WRITTEN TASK
Reproduce verbatim the stretch of the material from the line containing "You are a computer-use agent. Image resolution: width=820" through the line containing "[x=193, y=119]", including both of those lines.

──────── RECORDS FOR THE EXERCISE ────────

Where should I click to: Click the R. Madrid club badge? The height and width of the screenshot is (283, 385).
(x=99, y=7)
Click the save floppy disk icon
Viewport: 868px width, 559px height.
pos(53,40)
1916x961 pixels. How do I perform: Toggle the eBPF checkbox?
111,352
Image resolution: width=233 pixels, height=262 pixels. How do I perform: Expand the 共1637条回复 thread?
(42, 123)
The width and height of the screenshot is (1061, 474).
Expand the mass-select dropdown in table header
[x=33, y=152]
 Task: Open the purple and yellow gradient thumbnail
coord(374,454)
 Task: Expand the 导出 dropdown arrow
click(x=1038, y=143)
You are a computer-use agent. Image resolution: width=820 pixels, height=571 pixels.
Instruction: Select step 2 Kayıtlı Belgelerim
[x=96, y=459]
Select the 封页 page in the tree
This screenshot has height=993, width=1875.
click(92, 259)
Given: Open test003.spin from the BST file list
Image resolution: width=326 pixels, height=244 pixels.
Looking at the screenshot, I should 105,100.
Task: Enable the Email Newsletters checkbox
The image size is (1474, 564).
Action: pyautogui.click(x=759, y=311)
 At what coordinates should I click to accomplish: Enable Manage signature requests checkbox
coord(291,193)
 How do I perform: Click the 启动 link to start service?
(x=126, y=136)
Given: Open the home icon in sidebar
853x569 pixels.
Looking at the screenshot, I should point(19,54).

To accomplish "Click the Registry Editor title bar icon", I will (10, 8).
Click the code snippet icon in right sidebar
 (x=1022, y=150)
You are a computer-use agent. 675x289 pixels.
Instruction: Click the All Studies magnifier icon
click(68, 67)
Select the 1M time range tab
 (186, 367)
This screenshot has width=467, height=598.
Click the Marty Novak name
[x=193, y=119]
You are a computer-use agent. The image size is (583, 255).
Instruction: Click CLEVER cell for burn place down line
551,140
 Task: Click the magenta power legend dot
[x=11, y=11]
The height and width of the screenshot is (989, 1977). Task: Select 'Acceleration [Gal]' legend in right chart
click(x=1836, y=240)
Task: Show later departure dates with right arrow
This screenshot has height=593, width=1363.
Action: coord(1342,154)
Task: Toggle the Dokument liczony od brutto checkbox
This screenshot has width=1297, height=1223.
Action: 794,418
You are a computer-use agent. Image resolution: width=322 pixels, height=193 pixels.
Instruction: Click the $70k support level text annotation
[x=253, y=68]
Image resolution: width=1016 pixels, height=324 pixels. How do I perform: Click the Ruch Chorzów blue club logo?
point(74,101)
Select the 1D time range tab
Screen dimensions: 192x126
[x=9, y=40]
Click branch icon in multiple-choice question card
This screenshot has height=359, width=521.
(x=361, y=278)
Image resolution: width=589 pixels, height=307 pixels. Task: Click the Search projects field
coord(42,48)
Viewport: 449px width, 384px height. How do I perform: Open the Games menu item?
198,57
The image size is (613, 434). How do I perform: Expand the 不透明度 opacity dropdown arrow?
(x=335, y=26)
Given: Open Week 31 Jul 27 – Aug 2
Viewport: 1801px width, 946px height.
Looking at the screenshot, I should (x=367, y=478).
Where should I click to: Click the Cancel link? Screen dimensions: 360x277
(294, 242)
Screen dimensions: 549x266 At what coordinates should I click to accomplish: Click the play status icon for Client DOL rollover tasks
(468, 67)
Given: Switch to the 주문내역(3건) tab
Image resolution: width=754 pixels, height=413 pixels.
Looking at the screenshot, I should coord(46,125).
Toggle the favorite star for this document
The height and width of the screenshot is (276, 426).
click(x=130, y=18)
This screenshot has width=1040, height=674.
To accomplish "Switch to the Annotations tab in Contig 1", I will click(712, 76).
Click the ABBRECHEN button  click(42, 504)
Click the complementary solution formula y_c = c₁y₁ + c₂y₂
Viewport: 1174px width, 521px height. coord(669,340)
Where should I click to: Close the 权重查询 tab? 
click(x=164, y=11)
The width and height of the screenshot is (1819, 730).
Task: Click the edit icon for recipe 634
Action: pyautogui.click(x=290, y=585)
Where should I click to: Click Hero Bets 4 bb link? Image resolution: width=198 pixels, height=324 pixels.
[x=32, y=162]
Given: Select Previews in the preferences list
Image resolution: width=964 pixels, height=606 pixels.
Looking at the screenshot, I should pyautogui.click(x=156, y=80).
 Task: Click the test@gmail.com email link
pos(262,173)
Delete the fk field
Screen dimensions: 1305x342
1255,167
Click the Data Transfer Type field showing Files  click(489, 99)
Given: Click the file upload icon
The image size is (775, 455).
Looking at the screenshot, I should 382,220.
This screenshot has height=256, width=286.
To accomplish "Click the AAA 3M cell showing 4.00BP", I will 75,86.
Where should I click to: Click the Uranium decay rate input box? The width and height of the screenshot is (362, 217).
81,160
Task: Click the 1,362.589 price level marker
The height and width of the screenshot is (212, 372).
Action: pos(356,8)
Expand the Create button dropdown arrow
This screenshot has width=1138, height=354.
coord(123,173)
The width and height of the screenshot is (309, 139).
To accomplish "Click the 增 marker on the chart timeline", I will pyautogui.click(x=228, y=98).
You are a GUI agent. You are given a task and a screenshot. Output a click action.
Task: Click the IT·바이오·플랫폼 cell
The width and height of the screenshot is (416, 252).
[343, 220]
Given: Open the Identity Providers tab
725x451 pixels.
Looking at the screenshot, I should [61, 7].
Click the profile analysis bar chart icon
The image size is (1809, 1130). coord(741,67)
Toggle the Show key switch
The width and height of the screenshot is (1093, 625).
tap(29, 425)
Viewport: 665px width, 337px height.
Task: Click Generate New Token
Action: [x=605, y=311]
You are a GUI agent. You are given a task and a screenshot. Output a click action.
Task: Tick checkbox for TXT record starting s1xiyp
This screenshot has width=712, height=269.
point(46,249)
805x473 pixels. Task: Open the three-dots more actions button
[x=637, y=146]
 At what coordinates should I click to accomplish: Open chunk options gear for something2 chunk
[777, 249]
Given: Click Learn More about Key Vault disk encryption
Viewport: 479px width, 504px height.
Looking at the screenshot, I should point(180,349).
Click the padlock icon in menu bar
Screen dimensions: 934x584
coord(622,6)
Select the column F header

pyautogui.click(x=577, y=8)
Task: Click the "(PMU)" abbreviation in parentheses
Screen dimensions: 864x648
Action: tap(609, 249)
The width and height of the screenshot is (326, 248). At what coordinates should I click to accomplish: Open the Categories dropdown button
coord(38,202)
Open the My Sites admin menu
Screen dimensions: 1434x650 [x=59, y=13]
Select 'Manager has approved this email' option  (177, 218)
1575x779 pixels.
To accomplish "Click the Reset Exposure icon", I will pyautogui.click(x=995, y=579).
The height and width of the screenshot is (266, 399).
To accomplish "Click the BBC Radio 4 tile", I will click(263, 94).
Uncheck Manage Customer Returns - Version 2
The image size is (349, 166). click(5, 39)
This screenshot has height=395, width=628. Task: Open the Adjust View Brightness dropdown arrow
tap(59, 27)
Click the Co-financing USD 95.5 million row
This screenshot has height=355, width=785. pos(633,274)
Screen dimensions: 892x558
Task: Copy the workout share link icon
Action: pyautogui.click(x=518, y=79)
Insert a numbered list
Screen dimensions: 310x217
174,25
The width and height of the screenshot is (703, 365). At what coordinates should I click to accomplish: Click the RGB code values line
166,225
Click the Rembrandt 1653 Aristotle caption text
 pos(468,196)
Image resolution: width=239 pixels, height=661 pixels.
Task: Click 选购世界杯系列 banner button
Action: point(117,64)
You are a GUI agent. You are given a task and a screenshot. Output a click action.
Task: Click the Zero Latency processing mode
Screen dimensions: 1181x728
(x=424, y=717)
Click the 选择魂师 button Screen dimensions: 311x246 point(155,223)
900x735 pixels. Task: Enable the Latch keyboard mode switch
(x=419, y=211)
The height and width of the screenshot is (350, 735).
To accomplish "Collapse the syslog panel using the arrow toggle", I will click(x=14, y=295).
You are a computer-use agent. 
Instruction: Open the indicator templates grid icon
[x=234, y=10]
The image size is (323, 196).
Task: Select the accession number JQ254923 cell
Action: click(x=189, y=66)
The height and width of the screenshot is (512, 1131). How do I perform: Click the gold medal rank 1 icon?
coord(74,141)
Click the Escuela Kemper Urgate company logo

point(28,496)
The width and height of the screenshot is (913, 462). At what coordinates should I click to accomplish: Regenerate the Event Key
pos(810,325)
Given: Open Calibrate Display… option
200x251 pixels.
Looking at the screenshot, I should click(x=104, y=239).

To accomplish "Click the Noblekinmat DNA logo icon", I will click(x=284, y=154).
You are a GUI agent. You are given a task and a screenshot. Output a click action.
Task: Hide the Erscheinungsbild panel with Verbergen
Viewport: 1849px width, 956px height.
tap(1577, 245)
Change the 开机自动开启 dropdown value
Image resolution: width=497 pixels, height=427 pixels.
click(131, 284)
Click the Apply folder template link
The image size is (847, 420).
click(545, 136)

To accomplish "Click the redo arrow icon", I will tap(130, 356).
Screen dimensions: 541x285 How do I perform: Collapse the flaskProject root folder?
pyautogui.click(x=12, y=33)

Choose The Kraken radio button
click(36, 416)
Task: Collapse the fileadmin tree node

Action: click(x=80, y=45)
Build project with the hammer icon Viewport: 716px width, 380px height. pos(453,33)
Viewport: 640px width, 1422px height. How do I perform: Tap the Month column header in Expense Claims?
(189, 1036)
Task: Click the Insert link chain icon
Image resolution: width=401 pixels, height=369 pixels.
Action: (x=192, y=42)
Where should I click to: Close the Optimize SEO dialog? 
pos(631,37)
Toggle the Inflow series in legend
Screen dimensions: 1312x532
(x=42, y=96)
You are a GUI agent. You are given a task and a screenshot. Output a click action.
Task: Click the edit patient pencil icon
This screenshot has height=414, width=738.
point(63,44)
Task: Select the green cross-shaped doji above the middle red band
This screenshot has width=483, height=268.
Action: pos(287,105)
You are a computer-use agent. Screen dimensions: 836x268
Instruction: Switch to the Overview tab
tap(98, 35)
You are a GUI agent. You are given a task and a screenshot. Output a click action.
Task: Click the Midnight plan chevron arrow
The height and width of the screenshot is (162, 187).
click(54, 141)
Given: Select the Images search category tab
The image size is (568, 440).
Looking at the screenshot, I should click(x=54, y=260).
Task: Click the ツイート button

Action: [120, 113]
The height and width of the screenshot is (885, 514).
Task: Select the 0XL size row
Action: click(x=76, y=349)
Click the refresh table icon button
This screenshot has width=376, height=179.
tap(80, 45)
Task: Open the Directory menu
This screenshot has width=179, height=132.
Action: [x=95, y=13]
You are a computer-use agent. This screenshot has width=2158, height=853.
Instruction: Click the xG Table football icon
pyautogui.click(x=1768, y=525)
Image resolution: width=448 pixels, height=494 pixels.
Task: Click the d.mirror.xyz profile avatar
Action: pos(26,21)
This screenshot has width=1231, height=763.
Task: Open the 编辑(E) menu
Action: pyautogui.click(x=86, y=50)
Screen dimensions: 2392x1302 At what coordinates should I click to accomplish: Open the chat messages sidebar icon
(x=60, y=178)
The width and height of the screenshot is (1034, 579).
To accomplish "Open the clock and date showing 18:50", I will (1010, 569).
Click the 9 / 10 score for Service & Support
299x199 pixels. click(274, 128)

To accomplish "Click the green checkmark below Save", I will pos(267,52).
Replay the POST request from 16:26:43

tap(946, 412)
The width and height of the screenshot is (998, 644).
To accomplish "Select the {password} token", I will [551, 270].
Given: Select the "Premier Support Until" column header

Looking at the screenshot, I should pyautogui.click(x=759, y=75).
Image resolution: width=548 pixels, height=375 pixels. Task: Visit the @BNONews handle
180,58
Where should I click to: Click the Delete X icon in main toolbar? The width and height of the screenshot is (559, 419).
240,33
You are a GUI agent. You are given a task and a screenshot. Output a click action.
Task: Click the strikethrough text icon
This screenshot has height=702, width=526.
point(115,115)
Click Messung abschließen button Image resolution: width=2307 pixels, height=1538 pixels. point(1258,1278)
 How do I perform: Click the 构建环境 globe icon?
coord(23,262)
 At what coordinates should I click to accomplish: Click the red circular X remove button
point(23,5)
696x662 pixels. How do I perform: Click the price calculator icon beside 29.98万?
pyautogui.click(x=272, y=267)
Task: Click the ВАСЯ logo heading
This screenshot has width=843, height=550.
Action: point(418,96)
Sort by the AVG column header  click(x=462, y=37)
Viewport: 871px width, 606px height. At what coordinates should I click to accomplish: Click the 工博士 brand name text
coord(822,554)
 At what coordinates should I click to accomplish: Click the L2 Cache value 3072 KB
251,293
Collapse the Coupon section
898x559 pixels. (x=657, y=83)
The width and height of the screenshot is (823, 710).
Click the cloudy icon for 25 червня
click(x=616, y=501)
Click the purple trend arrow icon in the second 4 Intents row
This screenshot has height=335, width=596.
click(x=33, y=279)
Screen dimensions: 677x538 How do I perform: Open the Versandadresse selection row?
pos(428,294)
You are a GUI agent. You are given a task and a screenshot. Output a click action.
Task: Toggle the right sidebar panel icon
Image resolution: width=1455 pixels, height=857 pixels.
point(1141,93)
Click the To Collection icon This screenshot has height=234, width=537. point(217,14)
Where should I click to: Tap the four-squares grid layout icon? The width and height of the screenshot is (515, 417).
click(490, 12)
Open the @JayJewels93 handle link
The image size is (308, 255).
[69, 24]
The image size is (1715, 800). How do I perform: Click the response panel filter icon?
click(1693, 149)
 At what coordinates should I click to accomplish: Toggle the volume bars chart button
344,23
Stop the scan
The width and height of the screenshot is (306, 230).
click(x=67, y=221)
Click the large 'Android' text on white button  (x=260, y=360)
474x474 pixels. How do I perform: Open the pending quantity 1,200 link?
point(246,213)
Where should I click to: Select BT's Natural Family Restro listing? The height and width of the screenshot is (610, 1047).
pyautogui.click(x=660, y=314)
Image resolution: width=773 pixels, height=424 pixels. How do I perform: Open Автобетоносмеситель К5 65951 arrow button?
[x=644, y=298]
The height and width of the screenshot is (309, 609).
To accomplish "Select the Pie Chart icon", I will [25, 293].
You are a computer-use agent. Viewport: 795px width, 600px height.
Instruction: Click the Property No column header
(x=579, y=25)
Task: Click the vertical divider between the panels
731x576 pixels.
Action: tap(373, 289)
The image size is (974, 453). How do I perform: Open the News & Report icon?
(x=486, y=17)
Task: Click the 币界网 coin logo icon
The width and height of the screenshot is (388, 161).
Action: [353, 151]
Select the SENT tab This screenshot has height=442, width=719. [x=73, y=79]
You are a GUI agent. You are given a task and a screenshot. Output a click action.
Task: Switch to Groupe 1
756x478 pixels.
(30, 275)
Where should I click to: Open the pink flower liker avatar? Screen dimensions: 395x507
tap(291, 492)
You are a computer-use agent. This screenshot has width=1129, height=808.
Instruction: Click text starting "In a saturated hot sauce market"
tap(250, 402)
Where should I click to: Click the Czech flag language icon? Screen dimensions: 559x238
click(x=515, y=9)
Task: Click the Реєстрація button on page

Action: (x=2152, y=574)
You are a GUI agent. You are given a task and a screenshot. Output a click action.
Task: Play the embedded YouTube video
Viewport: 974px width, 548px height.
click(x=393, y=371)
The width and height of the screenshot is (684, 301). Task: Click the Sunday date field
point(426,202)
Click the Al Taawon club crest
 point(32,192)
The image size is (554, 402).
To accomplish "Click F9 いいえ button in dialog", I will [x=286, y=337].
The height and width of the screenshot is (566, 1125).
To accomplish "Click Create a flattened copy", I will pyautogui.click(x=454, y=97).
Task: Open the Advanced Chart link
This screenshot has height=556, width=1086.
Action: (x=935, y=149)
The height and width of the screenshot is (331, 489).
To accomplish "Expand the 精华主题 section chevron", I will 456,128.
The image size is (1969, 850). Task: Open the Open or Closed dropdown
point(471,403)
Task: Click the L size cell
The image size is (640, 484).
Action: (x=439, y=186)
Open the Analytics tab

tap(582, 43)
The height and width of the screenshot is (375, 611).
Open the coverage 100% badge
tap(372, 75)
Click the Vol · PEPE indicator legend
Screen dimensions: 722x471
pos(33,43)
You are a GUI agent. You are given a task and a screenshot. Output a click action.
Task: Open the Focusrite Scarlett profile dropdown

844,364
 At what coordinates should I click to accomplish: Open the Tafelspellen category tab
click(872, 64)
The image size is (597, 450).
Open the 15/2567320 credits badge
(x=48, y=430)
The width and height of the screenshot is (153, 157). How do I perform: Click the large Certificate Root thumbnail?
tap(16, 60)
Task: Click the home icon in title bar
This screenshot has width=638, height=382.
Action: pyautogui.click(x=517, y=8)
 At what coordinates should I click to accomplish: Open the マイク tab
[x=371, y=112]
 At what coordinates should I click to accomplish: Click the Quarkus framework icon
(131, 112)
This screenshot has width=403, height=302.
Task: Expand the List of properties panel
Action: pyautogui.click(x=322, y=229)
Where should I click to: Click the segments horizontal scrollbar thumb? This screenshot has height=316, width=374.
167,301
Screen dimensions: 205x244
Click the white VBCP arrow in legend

────────

COMPLETED EXERCISE
You are a computer-use agent. Image resolution: width=820 pixels, height=571 pixels.
Instruction: Select step 2 Kayıtlı Belgelerim
[x=96, y=459]
Select the 封页 page in the tree
This screenshot has height=993, width=1875.
click(92, 259)
Given: Open test003.spin from the BST file list
Image resolution: width=326 pixels, height=244 pixels.
Looking at the screenshot, I should 105,100.
Task: Enable the Email Newsletters checkbox
The image size is (1474, 564).
Action: pyautogui.click(x=759, y=311)
 At what coordinates should I click to accomplish: Enable Manage signature requests checkbox
coord(291,193)
 How do I perform: Click the 启动 link to start service?
(x=126, y=136)
Given: Open the home icon in sidebar
853x569 pixels.
Looking at the screenshot, I should point(19,54).

To accomplish "Click the Registry Editor title bar icon", I will (10, 8).
Click the code snippet icon in right sidebar
 (x=1022, y=150)
You are a computer-use agent. 675x289 pixels.
Instruction: Click the All Studies magnifier icon
click(68, 67)
Select the 1M time range tab
 (186, 367)
This screenshot has width=467, height=598.
Click the Marty Novak name
[x=193, y=119]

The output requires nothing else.